Imperva, one of the biggest firewall services providers in the industry, informed its customers on Tuesday that it suffered a data breach.
The cybersecurity firm said it learned on August 20 that a third party improperly accessed the email addresses, hashed passwords, API keys, and SSL certificates of a “subset of customers” who had accounts through September 15, 2017.
“We want to be very clear that this data exposure is limited to our Cloud WAF (Web Application Firewall) product,” wrote Heli Erickson, director of analyst relations at Imperva.

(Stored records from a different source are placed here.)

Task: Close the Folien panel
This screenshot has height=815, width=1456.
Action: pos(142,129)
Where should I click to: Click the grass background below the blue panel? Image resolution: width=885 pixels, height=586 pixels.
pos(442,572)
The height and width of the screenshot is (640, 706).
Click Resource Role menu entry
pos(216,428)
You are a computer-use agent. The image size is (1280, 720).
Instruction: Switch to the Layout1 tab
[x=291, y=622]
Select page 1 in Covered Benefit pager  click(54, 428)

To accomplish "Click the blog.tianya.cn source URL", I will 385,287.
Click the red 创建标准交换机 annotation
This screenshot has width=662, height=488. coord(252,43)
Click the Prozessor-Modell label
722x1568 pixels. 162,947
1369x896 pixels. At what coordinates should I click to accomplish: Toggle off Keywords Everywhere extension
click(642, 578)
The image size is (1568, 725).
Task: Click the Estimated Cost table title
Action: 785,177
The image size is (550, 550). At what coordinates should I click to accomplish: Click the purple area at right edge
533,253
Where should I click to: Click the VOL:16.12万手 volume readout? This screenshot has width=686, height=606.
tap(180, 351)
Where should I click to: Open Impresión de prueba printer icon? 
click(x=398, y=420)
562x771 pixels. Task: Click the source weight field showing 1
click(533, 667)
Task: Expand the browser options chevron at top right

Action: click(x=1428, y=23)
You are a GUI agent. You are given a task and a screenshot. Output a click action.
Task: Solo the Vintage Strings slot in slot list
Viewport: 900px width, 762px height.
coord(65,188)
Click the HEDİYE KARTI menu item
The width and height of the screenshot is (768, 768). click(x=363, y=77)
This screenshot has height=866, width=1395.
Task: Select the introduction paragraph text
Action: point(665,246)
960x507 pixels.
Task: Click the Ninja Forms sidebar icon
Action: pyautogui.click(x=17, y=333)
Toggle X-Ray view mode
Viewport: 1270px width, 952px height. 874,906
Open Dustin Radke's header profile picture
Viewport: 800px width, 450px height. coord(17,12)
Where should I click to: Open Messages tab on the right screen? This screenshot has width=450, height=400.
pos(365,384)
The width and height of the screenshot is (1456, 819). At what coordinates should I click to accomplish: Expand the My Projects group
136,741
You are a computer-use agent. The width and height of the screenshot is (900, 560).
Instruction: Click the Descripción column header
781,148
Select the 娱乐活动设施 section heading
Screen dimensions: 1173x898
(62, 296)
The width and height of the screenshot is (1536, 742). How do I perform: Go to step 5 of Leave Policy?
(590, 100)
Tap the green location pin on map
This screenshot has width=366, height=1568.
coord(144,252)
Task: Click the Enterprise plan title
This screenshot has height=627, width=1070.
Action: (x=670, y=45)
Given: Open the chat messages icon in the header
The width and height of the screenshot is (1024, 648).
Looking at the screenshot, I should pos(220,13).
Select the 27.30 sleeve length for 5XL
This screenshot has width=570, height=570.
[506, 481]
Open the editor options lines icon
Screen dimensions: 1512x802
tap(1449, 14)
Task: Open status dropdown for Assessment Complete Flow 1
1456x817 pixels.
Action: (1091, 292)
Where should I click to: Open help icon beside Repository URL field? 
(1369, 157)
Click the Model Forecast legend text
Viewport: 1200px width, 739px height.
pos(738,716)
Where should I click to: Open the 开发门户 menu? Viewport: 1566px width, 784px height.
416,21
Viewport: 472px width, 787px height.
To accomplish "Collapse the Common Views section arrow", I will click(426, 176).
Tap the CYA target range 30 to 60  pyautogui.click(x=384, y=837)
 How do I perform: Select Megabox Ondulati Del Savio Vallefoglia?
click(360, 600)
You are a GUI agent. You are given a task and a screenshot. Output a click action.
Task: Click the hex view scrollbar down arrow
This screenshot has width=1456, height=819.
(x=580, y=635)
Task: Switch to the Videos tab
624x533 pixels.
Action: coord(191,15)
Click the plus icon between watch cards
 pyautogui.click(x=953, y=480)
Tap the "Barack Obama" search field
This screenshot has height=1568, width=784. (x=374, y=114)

“While the situation remains under investigation, what we know today is that elements of our Incapsula customer database from 2017, including email addresses and hashed and salted passwords, and, for a subset of the Incapsula customers from 2017, API keys and customer-provided SSL certificates, were exposed.”
Potential data exposure
The breach could impact the security of customer data in several ways, according to Rich Mogull, founder and vice president of product at cloud security firm DisruptOps.
“Attackers could whitelist themselves and begin attacking the site without the WAF’s protection,” Mogull told KrebsOnSecurity. “They could modify any of the security Incapsula security settings, and if they got [the target’s SSL] certificate, that can potentially expose traffic.”
Acknowledging the irony in a security breach affecting a security service provider, Mogull added that “this is the kind of mistake that’s up there with their worst nightmare.”
Imperva said it has forced a reset of all passwords that haven’t been used for 90 days and is in the process of contacting impacted customers. The firm has urged all of its customers to update their passwords as a precaution.
“We profoundly regret that this incident occurred and will continue to share updates going forward,” Imperva said in a statement. “In addition, we will share learnings and new best practices that may come from our investigation and enhanced security measures with the broader industry. Imperva will not let up on our efforts to provide the very best tools and services to keep our customers and their customers safe.”